Playing with TLSH – Trend Micro Locality Sensitive Hash

There are cryptographic hashes, whose output are very sensitive to any change in the input given, and then then there are hashes which try to convey similarity between given inputs. One such hash is TLSH (github page here)

Here I make a quick demonstration on how simple it is to make TLSH generate a false positive, i.e give a far better similarity score to a text that has no resemblance to the original, than to a text that is almost identical to the original.

Three texts are compared – the original text t1, a second text t2, whose only difference is changing one character from a lowercase to an uppercase B, and a third text t3 which has no resemblance to either t1 or t2.

The text t3 was generated in very quickly using a genetic algorithm…

import tlsh 

# two texts with the only difference being that the second text (t2) uses a capital B for the first occurance of the word "building"
t1 = "Because highly fit schemata of low defining length and low order play such an important role in the action of genetic algorithms, we have already given them a special name: building blocks. Just as a child creates magnificent fortresses through the arrangement of simple blocks of wood, so does a genetic algorithm seek near optimal performance through the juxtaposition of short, low-order, high-performance schemata, or building blocks"
t2 = "Because highly fit schemata of low defining length and low order play such an important role in the action of genetic algorithms, we have already given them a special name: Building blocks. Just as a child creates magnificent fortresses through the arrangement of simple blocks of wood, so does a genetic algorithm seek near optimal performance through the juxtaposition of short, low-order, high-performance schemata, or building blocks"

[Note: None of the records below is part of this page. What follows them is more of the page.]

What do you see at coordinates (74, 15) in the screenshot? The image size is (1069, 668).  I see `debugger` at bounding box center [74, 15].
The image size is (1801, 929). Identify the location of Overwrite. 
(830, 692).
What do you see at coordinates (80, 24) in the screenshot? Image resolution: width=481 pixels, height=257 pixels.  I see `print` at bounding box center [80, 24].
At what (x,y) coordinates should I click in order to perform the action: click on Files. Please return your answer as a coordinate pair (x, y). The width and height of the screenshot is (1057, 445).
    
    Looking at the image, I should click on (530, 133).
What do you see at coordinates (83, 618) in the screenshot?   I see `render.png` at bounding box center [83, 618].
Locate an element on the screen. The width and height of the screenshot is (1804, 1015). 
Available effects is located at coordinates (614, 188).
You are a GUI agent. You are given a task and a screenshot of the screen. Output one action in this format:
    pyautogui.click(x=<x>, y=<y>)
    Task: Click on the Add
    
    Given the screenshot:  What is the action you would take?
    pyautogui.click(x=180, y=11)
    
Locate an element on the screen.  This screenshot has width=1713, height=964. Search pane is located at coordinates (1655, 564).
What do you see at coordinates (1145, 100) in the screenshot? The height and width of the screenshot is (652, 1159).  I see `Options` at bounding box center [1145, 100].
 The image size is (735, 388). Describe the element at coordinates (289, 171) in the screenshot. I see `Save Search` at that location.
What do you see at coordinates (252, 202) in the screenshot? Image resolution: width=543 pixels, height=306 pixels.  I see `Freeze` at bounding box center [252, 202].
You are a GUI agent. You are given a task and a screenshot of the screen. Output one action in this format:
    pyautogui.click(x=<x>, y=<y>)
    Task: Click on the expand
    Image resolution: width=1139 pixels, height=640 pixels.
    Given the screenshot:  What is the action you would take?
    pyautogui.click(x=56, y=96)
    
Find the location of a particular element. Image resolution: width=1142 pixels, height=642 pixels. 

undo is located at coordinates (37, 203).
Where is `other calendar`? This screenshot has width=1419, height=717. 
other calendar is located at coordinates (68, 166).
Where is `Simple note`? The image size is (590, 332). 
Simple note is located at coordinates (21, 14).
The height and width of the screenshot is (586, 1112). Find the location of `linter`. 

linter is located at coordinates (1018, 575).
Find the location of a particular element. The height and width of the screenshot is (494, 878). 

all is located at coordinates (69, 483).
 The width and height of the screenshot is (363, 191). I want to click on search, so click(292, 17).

# A third text, designed to generate a good Trend Micro Locality Sensitive Hash (TLSH) to the first string
t3 = "DYoFBaxhRRRzivXGOrBSglJZ,R.mEkbsf pbANUkMjnIeCwHaqdLWtyu, gqGlmiMpRwqzQmjayETZtxOfYP!Wnl..fsKHVQIzykSvJsUcbfXrLuFJmX.iBEAvDNZPcaqRVFZf ,PYQsMGkUnHKnlSgyXNtbqW.iLiMowTk!MJCNcp,AjqU!jhbGLbOenLnYElxuGKaSgmXdKMsZWtoyHRVTHPzKci.Q!H,aflYkKIFKyZgMENOsnzjKcdLtvVGDBiqCCxnPweTuPmbWShUodpZrJwWVWKGzEpgktsCproAbXufQe,LcxwPivaeFZOOZYHKnkVOPhIqDbxd.sbyzdpQQzWERIQJsvSogXutiINfJM.whcBYVCKEbx npXAFjmqQKkWe!MyzjTFBO,qTZc.ZjnAIptaxMYmSwGOx eXLuBhfoN!thQ"

h1 = tlsh.hash(t1.encode())
h2 = tlsh.hash(t2.encode())
h3 = tlsh.hash(t3.encode())

print("text 1\n--------\n%s\ntext 2\n--------\n%s\ntext 3\n--------\n%s\n" % (t1, t2, t3))
print("h1=%s\nh2=%s\nh3=%s\n" % (h1, h2, h3))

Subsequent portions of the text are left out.